As for Thanksgiving dinner, I cooked. I haven’t cooked in a few years and it was bitter sweet. I decided to change up the menu to accommodate those who are no longer with us. It just seemed too hard to sit and enjoy someone’s favorite foods when they are no longer with us to enjoy it too.
So does switching up garlic mashed with scalloped potatoes, simply because you know you’ll never make them as good as Honey, constitute breaking tradition or is it an accommodation of love and respect? Does it make it harder or easier to get through the meal? Does buying a fresh turkey and having the butcher cut it into parts buck tradition also? If you’ve lost your cooking partner and have the lone responsibility…screw tradition. Working a day ahead, making the stock (with all those extra pieces), preparing the dressing, roasting the brussel sprouts (for sautéing on the day of) and baking the sweet potatoes isn’t bucking its therapeutic and cathartic. It gives you the privacy to discuss things with those who are no longer here to make sure they are alright with it and to listen for anything dropping in the house that would indicate they’re not. All went well; I didn’t burn myself, drop anything, or hear anything to indicate otherwise.
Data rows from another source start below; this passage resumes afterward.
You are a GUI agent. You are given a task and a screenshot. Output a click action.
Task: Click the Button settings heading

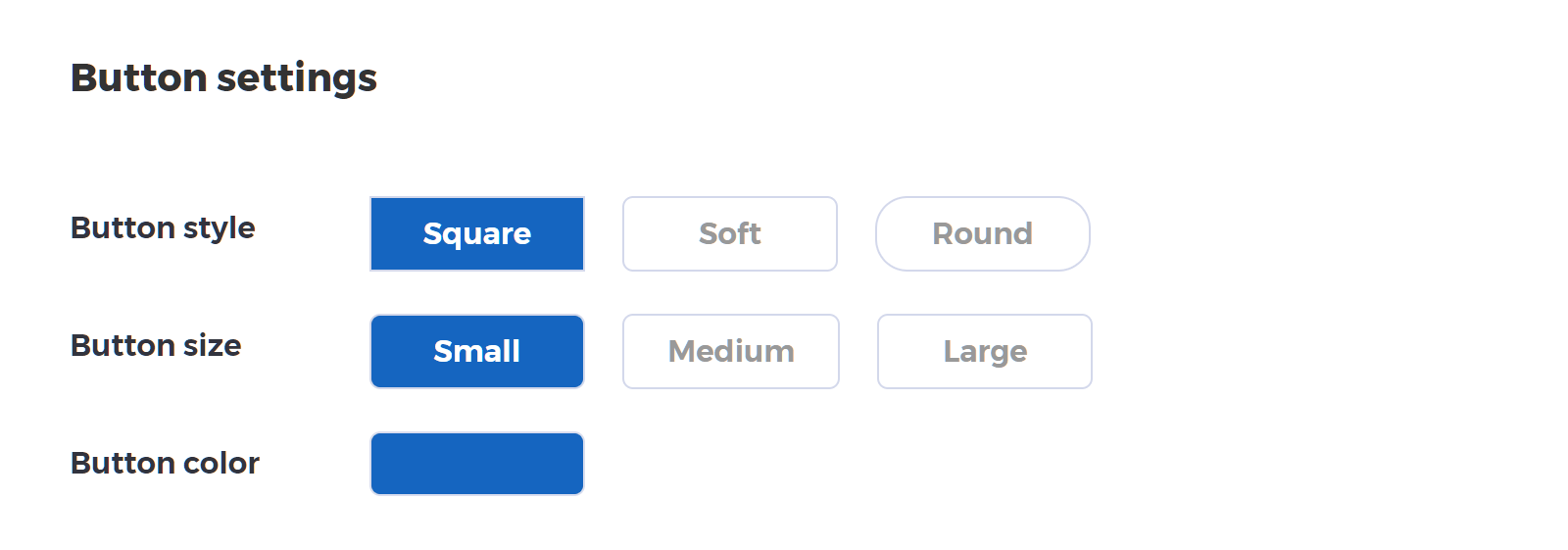223,77
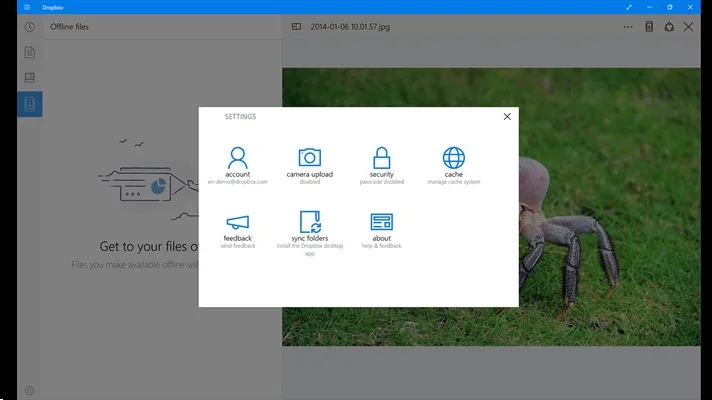Open the account settings icon

point(238,158)
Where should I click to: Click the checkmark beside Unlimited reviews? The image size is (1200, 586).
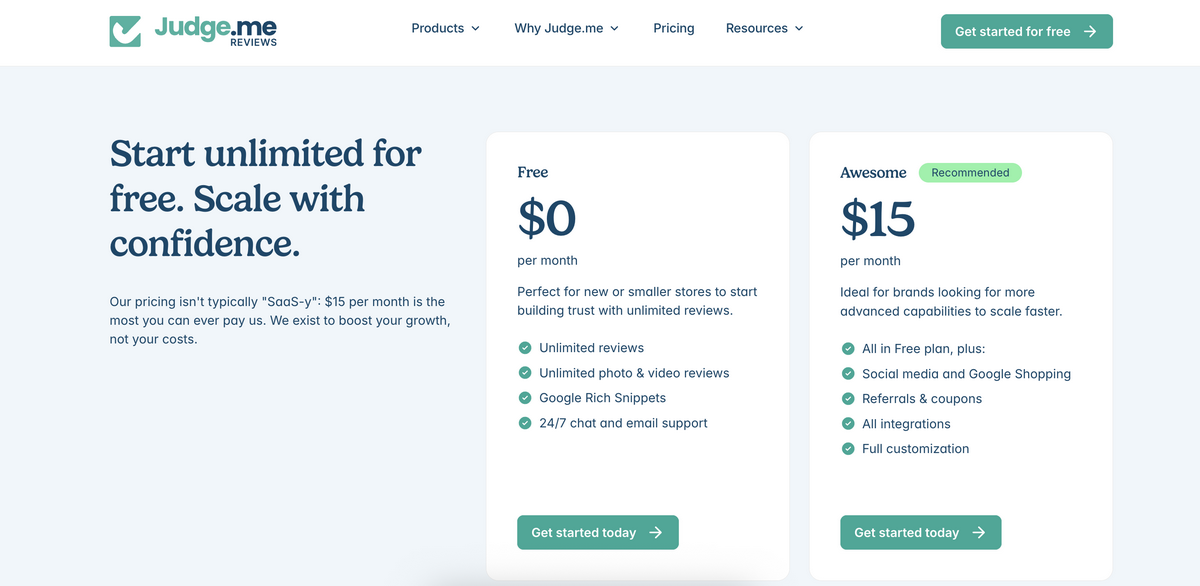pos(525,347)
The irony of switching mashed for scalloped is that my paternal grandmother (otherwise known as Grandmamma…) used to make them on the few occasions she cooked holiday dinners. She wasn’t exactly the warm and fuzzy grandmother, more restrained and aloof. So while I’m honoring Honey, am I insulting my father? Who the hell knows?
The important thing is not really the food but those seated at your table. Thankfully, I have my mother and my sister. Together we welcome our friends, the Mandelbaum-Scott family, and we dine together all thinking to ourselves I wish……were here to enjoy this feast. Then we eat and enjoy each other’s company, with those we miss safely tucked back in our memories. It was a wonderful new Thanksgiving.